**PROBLEM DETAILS**:
The job is to find each line in the entries holding the string "settings" and copy that line.
════════════════
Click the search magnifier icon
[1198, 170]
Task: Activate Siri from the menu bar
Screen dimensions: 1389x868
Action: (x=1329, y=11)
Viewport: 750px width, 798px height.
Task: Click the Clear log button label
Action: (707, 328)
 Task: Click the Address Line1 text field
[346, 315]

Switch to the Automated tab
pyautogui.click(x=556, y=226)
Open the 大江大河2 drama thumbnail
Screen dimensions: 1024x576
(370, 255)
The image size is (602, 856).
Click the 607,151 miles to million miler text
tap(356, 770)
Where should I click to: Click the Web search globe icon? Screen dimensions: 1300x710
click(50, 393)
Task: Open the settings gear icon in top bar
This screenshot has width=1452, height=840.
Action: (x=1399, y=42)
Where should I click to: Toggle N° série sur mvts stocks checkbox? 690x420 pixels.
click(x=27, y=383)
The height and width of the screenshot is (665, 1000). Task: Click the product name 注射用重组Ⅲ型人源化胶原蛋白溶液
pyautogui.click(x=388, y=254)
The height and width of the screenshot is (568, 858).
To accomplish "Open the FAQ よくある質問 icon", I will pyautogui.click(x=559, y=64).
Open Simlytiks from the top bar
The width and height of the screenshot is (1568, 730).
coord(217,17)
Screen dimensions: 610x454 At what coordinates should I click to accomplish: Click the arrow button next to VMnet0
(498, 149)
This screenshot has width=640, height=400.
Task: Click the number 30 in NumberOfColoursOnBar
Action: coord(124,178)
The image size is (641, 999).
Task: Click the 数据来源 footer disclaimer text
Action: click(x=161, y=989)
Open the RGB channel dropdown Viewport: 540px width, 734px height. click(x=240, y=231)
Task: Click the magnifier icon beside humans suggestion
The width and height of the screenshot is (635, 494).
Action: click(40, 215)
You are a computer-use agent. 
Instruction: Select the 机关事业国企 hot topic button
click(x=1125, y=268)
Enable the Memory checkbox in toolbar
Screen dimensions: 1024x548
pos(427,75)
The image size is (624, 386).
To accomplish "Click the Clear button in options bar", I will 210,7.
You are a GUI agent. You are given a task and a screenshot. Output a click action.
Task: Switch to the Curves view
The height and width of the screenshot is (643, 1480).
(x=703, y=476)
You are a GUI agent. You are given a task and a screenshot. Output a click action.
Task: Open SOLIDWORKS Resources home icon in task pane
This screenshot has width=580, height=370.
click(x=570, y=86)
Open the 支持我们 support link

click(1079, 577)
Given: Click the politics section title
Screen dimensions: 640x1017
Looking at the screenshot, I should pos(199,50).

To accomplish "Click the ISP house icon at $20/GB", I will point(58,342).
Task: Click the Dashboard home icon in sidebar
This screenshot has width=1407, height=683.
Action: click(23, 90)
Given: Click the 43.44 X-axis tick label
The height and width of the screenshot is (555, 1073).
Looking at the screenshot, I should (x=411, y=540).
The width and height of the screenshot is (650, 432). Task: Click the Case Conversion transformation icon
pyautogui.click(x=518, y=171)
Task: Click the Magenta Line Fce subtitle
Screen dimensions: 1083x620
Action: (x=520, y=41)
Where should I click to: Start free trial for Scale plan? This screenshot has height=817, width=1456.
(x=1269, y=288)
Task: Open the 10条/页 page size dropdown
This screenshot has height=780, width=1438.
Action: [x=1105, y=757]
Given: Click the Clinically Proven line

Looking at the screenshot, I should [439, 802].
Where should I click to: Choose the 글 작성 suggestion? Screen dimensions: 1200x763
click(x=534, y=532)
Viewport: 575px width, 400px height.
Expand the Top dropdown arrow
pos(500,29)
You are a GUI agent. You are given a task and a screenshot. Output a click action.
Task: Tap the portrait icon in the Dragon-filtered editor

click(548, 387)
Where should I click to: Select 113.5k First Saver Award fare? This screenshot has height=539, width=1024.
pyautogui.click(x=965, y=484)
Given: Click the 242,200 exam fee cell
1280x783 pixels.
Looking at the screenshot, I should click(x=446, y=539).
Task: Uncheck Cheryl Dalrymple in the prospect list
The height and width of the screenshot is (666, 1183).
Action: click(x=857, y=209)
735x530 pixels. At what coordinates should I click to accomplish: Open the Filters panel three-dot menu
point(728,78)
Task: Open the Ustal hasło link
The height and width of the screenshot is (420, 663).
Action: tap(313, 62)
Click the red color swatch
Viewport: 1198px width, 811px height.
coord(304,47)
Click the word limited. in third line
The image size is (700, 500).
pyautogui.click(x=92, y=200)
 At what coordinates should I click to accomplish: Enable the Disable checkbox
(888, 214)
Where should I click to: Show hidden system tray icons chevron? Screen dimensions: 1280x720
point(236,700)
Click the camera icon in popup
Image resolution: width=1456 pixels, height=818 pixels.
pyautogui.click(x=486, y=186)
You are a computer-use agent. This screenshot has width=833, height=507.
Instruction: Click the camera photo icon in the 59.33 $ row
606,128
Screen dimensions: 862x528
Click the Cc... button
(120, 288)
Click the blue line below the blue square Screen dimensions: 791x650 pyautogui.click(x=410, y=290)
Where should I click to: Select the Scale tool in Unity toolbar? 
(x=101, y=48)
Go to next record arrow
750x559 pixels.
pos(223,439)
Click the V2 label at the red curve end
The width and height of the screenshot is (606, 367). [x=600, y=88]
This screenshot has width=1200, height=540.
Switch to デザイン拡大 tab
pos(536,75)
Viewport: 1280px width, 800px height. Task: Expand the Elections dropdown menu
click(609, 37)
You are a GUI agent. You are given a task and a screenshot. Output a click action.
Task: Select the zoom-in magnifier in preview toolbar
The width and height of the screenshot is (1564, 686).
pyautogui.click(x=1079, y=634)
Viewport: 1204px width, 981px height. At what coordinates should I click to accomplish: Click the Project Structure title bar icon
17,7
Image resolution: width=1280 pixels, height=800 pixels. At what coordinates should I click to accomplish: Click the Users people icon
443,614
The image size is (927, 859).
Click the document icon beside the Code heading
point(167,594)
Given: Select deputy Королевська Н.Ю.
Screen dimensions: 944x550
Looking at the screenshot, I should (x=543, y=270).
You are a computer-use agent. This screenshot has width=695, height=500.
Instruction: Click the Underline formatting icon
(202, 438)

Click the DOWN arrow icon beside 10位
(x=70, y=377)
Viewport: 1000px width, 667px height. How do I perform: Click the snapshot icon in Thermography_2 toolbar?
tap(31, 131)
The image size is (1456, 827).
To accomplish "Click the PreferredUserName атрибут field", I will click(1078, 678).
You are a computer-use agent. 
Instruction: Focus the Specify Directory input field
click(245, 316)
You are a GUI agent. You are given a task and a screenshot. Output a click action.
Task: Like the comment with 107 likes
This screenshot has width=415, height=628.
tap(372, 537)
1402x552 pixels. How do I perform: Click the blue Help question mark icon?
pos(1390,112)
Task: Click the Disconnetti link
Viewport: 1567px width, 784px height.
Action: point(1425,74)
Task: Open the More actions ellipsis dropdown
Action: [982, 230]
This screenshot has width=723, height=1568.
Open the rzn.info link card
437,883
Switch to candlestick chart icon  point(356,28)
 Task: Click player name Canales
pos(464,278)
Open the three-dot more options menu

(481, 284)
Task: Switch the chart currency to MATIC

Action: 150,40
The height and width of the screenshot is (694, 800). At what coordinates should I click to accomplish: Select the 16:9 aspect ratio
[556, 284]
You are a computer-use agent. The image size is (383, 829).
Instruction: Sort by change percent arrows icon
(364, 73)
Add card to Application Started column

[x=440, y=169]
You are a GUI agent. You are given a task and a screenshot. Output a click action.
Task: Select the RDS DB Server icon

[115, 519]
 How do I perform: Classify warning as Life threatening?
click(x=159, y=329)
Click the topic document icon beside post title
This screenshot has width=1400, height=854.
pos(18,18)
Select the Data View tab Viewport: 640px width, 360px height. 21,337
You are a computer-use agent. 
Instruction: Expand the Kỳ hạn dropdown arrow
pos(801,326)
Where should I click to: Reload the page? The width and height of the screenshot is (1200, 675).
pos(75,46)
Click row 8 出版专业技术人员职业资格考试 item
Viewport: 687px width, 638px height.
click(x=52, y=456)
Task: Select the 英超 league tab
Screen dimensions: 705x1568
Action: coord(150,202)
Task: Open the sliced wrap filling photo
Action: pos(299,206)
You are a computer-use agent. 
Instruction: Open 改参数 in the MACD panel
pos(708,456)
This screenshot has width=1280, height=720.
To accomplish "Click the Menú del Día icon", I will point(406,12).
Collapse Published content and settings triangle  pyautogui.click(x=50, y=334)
════════════════
**SOLUTION TO THE PROBLEM**:
Task: Open the settings gear icon in top bar
Collapse Published content and settings triangle  pyautogui.click(x=50, y=334)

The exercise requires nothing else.